Records supplied:
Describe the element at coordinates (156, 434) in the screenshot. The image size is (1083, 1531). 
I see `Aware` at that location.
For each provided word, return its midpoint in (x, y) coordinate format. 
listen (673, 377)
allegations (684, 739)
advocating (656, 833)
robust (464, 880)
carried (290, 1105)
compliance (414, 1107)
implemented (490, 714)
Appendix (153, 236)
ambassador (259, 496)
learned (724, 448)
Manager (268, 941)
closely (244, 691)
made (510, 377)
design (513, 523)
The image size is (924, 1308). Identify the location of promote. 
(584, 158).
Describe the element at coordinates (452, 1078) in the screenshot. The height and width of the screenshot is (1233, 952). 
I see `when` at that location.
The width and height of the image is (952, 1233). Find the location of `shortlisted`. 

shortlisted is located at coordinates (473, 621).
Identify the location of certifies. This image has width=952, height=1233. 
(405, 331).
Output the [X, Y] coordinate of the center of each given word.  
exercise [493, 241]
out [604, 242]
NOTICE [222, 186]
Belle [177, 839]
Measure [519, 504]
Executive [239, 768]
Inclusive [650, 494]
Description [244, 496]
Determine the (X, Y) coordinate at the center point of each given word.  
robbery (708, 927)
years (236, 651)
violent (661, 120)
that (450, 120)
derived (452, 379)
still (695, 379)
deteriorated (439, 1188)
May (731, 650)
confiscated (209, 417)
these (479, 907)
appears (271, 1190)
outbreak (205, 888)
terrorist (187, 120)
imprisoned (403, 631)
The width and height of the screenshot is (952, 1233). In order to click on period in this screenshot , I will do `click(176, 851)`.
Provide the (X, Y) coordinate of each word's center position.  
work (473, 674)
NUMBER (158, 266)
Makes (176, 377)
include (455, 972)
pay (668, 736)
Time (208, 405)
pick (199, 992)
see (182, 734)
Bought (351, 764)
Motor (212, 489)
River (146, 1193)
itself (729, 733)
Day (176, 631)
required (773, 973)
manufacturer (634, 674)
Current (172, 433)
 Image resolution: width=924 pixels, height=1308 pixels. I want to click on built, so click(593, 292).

Exercise aim: Collect every line of the records that contains the string "given", matching case.

Task solution:
Output the [X, Y] coordinate of the center of each given word.  
Determine the (X, Y) coordinate at the center point of each given word.  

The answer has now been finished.